Bu misal gibi yüz misal var ki, hakîkati bilindikten sonra, en muannid feylesof da teslim olmaya mecbur oluyor. Hatta Risale-i Nur, “Mu’cizat-ı Kur’âniye Risalesi”nde, fennin iliştiği bütün âyetlerin herbirisinin altında Kur’ân’ın bir lem’a-i i’cazını gösterip, ehl-i fennin medar-ı tenkit zannettikleri Kur’ân-ı Kerîm’in cümle ve kelimelerinde fennin eli yetişmediği yüksek hakîkatleri izhar edip, en muannid feylesofu da teslime mecbur ediyor. Meydandadır, isteyen bakabilir ve baksın; bu mani, kırk beş sene evvel söylenen o sözden sonra nasıl kırıldığını görsün.
Evet, bazı muhakkikin-i İslamiyenin bu yolda telifatları var.
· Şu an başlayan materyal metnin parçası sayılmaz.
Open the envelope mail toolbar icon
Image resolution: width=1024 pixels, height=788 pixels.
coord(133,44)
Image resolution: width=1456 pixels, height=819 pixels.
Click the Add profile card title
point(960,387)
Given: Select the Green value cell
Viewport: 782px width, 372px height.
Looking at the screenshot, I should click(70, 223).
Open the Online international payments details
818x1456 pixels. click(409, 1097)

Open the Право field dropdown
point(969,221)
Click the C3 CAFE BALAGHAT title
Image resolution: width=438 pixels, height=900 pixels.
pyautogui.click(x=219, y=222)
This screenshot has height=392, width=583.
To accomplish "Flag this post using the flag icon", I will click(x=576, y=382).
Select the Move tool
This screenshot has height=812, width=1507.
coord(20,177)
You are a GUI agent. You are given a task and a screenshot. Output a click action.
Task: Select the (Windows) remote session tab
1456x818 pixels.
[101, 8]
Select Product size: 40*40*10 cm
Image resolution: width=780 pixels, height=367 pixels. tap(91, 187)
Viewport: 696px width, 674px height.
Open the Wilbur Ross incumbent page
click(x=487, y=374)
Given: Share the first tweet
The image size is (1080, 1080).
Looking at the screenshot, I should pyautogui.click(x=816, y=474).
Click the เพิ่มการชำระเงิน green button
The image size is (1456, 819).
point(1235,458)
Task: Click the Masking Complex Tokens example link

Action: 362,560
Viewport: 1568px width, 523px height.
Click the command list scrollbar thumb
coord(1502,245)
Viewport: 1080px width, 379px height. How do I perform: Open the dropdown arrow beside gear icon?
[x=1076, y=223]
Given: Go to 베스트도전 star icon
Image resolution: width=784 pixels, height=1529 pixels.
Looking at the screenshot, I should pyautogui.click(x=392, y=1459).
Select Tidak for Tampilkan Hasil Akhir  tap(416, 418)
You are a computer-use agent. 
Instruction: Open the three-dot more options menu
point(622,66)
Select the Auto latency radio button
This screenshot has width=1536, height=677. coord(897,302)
Bu Sekizinci dehşetli manianın zîr ü zeber olacağına dair emareler görünüyor.
Evet, şimdi olmasa da otuz-kırk sene sonra fen ve hakîki marifet ve medeniyetin mehasini bu üç kuvveti tam teçhiz edip, cihazatını verip, o sekiz manileri mağlûp edip dağıtmak için taharrî-i hakîkat meyelanını ve insafı ve muhabbet-i insaniyeti, o sekiz düşman taifesinin sekiz cephesine göndermiş. Şimdi onları kaçırmaya başlamış. İnşaallah yarım asır sonra onları darmadağın edecek.
Evet, meşhurdur ki, “En katî fazîlet odur ki, düşmanları dahi o fazîletin tasdikine şehadet etsin.”